**WORK TO DO:**
Render the material below as a numbered list, leaving out blank lines.

**INPUT FOR THIS TASK:**

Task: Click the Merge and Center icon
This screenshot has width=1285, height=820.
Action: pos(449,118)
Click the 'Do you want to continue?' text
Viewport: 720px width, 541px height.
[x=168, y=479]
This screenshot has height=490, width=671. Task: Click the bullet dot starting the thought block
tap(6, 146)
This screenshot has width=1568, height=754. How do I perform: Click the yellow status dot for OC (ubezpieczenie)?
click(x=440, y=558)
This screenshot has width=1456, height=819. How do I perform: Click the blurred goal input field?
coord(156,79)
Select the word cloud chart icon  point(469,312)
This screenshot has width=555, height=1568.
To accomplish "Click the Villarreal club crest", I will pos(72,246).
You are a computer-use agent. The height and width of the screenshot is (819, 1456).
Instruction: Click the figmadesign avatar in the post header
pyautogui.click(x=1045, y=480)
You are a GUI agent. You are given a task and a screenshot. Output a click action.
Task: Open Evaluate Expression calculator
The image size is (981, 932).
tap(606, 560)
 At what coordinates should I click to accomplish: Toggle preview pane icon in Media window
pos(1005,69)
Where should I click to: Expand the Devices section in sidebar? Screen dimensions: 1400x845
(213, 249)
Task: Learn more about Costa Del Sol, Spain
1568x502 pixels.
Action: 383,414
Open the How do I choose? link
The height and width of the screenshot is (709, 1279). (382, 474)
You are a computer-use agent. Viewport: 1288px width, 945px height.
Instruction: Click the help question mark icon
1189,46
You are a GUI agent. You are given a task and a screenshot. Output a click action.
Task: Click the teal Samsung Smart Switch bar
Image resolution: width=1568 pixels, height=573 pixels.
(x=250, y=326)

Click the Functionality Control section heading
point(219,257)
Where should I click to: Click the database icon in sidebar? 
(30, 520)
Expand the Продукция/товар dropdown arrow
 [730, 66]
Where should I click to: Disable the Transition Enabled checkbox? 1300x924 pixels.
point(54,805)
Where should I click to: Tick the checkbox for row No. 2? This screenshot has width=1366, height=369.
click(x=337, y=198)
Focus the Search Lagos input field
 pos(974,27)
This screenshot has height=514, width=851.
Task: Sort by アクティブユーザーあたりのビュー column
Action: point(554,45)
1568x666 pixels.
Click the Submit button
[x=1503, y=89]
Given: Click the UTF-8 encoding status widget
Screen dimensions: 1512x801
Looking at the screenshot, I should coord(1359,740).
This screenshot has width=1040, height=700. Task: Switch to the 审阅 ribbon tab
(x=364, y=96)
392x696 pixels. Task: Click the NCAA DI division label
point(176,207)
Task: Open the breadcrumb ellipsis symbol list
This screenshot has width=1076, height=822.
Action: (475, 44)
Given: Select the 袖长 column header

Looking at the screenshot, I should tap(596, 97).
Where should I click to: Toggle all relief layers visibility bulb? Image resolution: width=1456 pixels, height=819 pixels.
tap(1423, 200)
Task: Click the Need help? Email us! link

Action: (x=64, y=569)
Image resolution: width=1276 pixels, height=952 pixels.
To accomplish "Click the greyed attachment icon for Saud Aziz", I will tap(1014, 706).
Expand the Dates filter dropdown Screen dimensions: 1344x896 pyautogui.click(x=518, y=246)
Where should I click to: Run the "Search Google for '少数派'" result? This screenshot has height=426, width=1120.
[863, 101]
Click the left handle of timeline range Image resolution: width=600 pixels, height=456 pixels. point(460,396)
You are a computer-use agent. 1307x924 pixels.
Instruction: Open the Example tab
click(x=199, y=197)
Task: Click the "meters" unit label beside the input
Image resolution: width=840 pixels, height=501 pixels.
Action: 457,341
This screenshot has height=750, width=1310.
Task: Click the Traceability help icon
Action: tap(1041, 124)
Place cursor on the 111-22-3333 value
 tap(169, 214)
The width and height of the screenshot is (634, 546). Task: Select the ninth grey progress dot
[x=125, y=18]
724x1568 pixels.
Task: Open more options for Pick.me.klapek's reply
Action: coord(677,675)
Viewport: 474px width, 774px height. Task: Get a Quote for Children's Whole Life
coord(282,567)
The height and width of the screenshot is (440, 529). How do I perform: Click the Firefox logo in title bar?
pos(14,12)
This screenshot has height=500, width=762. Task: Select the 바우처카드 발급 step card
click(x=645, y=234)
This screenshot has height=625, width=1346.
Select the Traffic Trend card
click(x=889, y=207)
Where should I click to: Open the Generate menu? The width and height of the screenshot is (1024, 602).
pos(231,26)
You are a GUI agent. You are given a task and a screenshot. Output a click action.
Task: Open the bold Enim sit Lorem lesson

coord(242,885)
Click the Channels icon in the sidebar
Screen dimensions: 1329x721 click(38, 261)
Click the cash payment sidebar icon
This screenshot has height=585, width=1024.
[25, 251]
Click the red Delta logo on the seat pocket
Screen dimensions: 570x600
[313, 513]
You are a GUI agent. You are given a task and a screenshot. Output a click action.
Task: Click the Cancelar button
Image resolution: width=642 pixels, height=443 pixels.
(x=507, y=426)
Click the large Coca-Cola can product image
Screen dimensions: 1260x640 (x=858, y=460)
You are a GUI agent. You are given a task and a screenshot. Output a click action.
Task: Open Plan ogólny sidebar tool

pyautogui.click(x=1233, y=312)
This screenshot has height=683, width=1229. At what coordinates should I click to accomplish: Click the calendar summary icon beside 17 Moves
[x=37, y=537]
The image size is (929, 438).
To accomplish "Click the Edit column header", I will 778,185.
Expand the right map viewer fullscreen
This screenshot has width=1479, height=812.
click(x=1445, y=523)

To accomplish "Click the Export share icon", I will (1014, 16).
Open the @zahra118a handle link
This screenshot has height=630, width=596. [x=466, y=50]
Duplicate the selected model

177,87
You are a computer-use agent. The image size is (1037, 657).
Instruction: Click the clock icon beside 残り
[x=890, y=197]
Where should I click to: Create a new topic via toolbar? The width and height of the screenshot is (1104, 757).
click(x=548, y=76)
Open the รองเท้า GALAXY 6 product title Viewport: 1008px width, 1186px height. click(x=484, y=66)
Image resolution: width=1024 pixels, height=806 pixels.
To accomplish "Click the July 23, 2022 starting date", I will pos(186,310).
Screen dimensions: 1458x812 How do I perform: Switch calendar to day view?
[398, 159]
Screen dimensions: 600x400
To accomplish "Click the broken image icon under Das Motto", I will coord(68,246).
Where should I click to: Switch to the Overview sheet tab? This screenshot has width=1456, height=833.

**ANSWER TO THIS PROBLEM:**
1. Task: Click the Merge and Center icon
2. This screenshot has width=1285, height=820.
3. Action: pos(449,118)
4. Click the 'Do you want to continue?' text
5. Viewport: 720px width, 541px height.
6. [x=168, y=479]
7. This screenshot has height=490, width=671. Task: Click the bullet dot starting the thought block
8. tap(6, 146)
9. This screenshot has width=1568, height=754. How do I perform: Click the yellow status dot for OC (ubezpieczenie)?
10. click(x=440, y=558)
11. This screenshot has width=1456, height=819. How do I perform: Click the blurred goal input field?
12. coord(156,79)
13. Select the word cloud chart icon  point(469,312)
14. This screenshot has width=555, height=1568.
15. To accomplish "Click the Villarreal club crest", I will pos(72,246).
16. You are a computer-use agent. The height and width of the screenshot is (819, 1456).
17. Instruction: Click the figmadesign avatar in the post header
18. pyautogui.click(x=1045, y=480)
19. You are a GUI agent. You are given a task and a screenshot. Output a click action.
20. Task: Open Evaluate Expression calculator
21. The image size is (981, 932).
22. tap(606, 560)
23.  At what coordinates should I click to accomplish: Toggle preview pane icon in Media window
24. pos(1005,69)
25. Where should I click to: Expand the Devices section in sidebar? Screen dimensions: 1400x845
26. (213, 249)
27. Task: Learn more about Costa Del Sol, Spain
28. 1568x502 pixels.
29. Action: 383,414
30. Open the How do I choose? link
31. The height and width of the screenshot is (709, 1279). (382, 474)
32. You are a computer-use agent. Viewport: 1288px width, 945px height.
33. Instruction: Click the help question mark icon
34. 1189,46
35. You are a GUI agent. You are given a task and a screenshot. Output a click action.
36. Task: Click the teal Samsung Smart Switch bar
37. Image resolution: width=1568 pixels, height=573 pixels.
38. (x=250, y=326)
39. Click the Functionality Control section heading
40. point(219,257)
41. Where should I click to: Click the database icon in sidebar? 
42. (30, 520)
43. Expand the Продукция/товар dropdown arrow
44.  [730, 66]
45. Where should I click to: Disable the Transition Enabled checkbox? 1300x924 pixels.
46. point(54,805)
47. Where should I click to: Tick the checkbox for row No. 2? This screenshot has width=1366, height=369.
48. click(x=337, y=198)
49. Focus the Search Lagos input field
50.  pos(974,27)
51. This screenshot has height=514, width=851.
52. Task: Sort by アクティブユーザーあたりのビュー column
53. Action: point(554,45)
54. 1568x666 pixels.
55. Click the Submit button
56. [x=1503, y=89]
57. Given: Click the UTF-8 encoding status widget
58. Screen dimensions: 1512x801
59. Looking at the screenshot, I should coord(1359,740).
60. This screenshot has width=1040, height=700. Task: Switch to the 审阅 ribbon tab
61. (x=364, y=96)
62. 392x696 pixels. Task: Click the NCAA DI division label
63. point(176,207)
64. Task: Open the breadcrumb ellipsis symbol list
65. This screenshot has width=1076, height=822.
66. Action: (475, 44)
67. Given: Select the 袖长 column header
68. Looking at the screenshot, I should tap(596, 97).
69. Where should I click to: Toggle all relief layers visibility bulb? Image resolution: width=1456 pixels, height=819 pixels.
70. tap(1423, 200)
71. Task: Click the Need help? Email us! link
72. Action: (x=64, y=569)
73. Image resolution: width=1276 pixels, height=952 pixels.
74. To accomplish "Click the greyed attachment icon for Saud Aziz", I will tap(1014, 706).
75. Expand the Dates filter dropdown Screen dimensions: 1344x896 pyautogui.click(x=518, y=246)
76. Where should I click to: Run the "Search Google for '少数派'" result? This screenshot has height=426, width=1120.
77. [863, 101]
78. Click the left handle of timeline range Image resolution: width=600 pixels, height=456 pixels. point(460,396)
79. You are a computer-use agent. 1307x924 pixels.
80. Instruction: Open the Example tab
81. click(x=199, y=197)
82. Task: Click the "meters" unit label beside the input
83. Image resolution: width=840 pixels, height=501 pixels.
84. Action: 457,341
85. This screenshot has height=750, width=1310.
86. Task: Click the Traceability help icon
87. Action: tap(1041, 124)
88. Place cursor on the 111-22-3333 value
89.  tap(169, 214)
90. The width and height of the screenshot is (634, 546). Task: Select the ninth grey progress dot
91. [x=125, y=18]
92. 724x1568 pixels.
93. Task: Open more options for Pick.me.klapek's reply
94. Action: coord(677,675)
95. Viewport: 474px width, 774px height. Task: Get a Quote for Children's Whole Life
96. coord(282,567)
97. The height and width of the screenshot is (440, 529). How do I perform: Click the Firefox logo in title bar?
98. pos(14,12)
99. This screenshot has height=500, width=762. Task: Select the 바우처카드 발급 step card
100. click(x=645, y=234)
101. This screenshot has height=625, width=1346.
102. Select the Traffic Trend card
103. click(x=889, y=207)
104. Where should I click to: Open the Generate menu? The width and height of the screenshot is (1024, 602).
105. pos(231,26)
106. You are a GUI agent. You are given a task and a screenshot. Output a click action.
107. Task: Open the bold Enim sit Lorem lesson
108. coord(242,885)
109. Click the Channels icon in the sidebar
110. Screen dimensions: 1329x721 click(38, 261)
111. Click the cash payment sidebar icon
112. This screenshot has height=585, width=1024.
113. [25, 251]
114. Click the red Delta logo on the seat pocket
115. Screen dimensions: 570x600
116. [313, 513]
117. You are a GUI agent. You are given a task and a screenshot. Output a click action.
118. Task: Click the Cancelar button
119. Image resolution: width=642 pixels, height=443 pixels.
120. (x=507, y=426)
121. Click the large Coca-Cola can product image
122. Screen dimensions: 1260x640 (x=858, y=460)
123. You are a GUI agent. You are given a task and a screenshot. Output a click action.
124. Task: Open Plan ogólny sidebar tool
125. pyautogui.click(x=1233, y=312)
126. This screenshot has height=683, width=1229. At what coordinates should I click to accomplish: Click the calendar summary icon beside 17 Moves
127. [x=37, y=537]
128. The image size is (929, 438).
129. To accomplish "Click the Edit column header", I will 778,185.
130. Expand the right map viewer fullscreen
131. This screenshot has width=1479, height=812.
132. click(x=1445, y=523)
133. To accomplish "Click the Export share icon", I will (1014, 16).
134. Open the @zahra118a handle link
135. This screenshot has height=630, width=596. [x=466, y=50]
136. Duplicate the selected model
137. 177,87
138. You are a computer-use agent. The image size is (1037, 657).
139. Instruction: Click the clock icon beside 残り
140. [x=890, y=197]
141. Where should I click to: Create a new topic via toolbar? The width and height of the screenshot is (1104, 757).
142. click(x=548, y=76)
143. Open the รองเท้า GALAXY 6 product title Viewport: 1008px width, 1186px height. click(x=484, y=66)
144. Image resolution: width=1024 pixels, height=806 pixels.
145. To accomplish "Click the July 23, 2022 starting date", I will pos(186,310).
146. Screen dimensions: 1458x812 How do I perform: Switch calendar to day view?
147. [398, 159]
148. Screen dimensions: 600x400
149. To accomplish "Click the broken image icon under Das Motto", I will coord(68,246).
150. Where should I click to: Switch to the Overview sheet tab? This screenshot has width=1456, height=833.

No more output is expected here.